Saved data entries:
··········
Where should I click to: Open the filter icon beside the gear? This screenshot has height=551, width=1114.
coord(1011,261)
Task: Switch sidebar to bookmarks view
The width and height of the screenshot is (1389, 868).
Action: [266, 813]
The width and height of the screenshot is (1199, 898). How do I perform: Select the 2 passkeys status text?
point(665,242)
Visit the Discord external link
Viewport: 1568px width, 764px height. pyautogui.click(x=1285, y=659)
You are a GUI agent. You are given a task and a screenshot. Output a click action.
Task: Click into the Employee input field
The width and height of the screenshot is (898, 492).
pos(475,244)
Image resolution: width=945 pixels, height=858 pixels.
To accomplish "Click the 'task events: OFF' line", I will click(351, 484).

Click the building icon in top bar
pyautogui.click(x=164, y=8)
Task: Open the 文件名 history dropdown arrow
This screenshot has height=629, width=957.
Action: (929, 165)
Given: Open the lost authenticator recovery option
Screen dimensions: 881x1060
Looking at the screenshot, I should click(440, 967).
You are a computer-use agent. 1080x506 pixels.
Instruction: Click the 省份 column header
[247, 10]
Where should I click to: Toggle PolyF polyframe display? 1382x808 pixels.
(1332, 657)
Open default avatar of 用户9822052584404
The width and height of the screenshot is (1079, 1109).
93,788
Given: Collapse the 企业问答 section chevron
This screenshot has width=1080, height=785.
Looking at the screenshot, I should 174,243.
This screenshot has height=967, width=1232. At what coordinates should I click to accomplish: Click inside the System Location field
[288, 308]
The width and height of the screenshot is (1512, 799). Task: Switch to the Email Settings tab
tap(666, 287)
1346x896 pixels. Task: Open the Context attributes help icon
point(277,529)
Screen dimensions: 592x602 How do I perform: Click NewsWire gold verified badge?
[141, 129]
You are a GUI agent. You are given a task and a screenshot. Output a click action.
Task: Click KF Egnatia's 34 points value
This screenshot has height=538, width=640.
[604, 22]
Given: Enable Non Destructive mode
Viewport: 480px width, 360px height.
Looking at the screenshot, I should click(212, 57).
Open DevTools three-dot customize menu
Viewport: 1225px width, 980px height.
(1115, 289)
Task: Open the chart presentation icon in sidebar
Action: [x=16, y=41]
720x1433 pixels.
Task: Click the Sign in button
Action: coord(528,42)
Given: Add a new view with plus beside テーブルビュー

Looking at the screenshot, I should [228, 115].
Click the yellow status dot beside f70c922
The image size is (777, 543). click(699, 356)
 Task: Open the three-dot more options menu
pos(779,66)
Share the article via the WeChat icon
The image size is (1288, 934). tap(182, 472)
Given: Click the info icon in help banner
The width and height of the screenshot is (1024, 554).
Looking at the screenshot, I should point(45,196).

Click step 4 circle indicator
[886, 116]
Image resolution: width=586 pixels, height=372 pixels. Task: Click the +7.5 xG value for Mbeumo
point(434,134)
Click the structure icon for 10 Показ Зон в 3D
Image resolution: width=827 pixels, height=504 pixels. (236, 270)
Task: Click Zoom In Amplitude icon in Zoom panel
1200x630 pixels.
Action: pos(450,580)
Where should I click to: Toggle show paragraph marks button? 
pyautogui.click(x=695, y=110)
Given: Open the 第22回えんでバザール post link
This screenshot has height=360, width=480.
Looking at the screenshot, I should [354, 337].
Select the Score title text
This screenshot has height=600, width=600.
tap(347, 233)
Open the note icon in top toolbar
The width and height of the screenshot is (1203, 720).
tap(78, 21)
··········
About this task: Go through the entries and repeat each one exactly.

Solution:
Where should I click to: Open the filter icon beside the gear? This screenshot has height=551, width=1114.
coord(1011,261)
Task: Switch sidebar to bookmarks view
The width and height of the screenshot is (1389, 868).
Action: [266, 813]
The width and height of the screenshot is (1199, 898). How do I perform: Select the 2 passkeys status text?
point(665,242)
Visit the Discord external link
Viewport: 1568px width, 764px height. pyautogui.click(x=1285, y=659)
You are a GUI agent. You are given a task and a screenshot. Output a click action.
Task: Click into the Employee input field
The width and height of the screenshot is (898, 492).
pos(475,244)
Image resolution: width=945 pixels, height=858 pixels.
To accomplish "Click the 'task events: OFF' line", I will click(351, 484).

Click the building icon in top bar
pyautogui.click(x=164, y=8)
Task: Open the 文件名 history dropdown arrow
This screenshot has height=629, width=957.
Action: (929, 165)
Given: Open the lost authenticator recovery option
Screen dimensions: 881x1060
Looking at the screenshot, I should click(440, 967).
You are a computer-use agent. 1080x506 pixels.
Instruction: Click the 省份 column header
[247, 10]
Where should I click to: Toggle PolyF polyframe display? 1382x808 pixels.
(1332, 657)
Open default avatar of 用户9822052584404
The width and height of the screenshot is (1079, 1109).
93,788
Given: Collapse the 企业问答 section chevron
This screenshot has width=1080, height=785.
Looking at the screenshot, I should 174,243.
This screenshot has height=967, width=1232. At what coordinates should I click to accomplish: Click inside the System Location field
[288, 308]
The width and height of the screenshot is (1512, 799). Task: Switch to the Email Settings tab
tap(666, 287)
1346x896 pixels. Task: Open the Context attributes help icon
point(277,529)
Screen dimensions: 592x602 How do I perform: Click NewsWire gold verified badge?
[141, 129]
You are a GUI agent. You are given a task and a screenshot. Output a click action.
Task: Click KF Egnatia's 34 points value
This screenshot has height=538, width=640.
[604, 22]
Given: Enable Non Destructive mode
Viewport: 480px width, 360px height.
Looking at the screenshot, I should click(212, 57).
Open DevTools three-dot customize menu
Viewport: 1225px width, 980px height.
(1115, 289)
Task: Open the chart presentation icon in sidebar
Action: [x=16, y=41]
720x1433 pixels.
Task: Click the Sign in button
Action: coord(528,42)
Given: Add a new view with plus beside テーブルビュー

Looking at the screenshot, I should [228, 115].
Click the yellow status dot beside f70c922
The image size is (777, 543). click(699, 356)
 Task: Open the three-dot more options menu
pos(779,66)
Share the article via the WeChat icon
The image size is (1288, 934). tap(182, 472)
Given: Click the info icon in help banner
The width and height of the screenshot is (1024, 554).
Looking at the screenshot, I should point(45,196).

Click step 4 circle indicator
[886, 116]
Image resolution: width=586 pixels, height=372 pixels. Task: Click the +7.5 xG value for Mbeumo
point(434,134)
Click the structure icon for 10 Показ Зон в 3D
Image resolution: width=827 pixels, height=504 pixels. (236, 270)
Task: Click Zoom In Amplitude icon in Zoom panel
1200x630 pixels.
Action: pos(450,580)
Where should I click to: Toggle show paragraph marks button? 
pyautogui.click(x=695, y=110)
Given: Open the 第22回えんでバザール post link
This screenshot has height=360, width=480.
Looking at the screenshot, I should [354, 337].
Select the Score title text
This screenshot has height=600, width=600.
tap(347, 233)
Open the note icon in top toolbar
The width and height of the screenshot is (1203, 720).
tap(78, 21)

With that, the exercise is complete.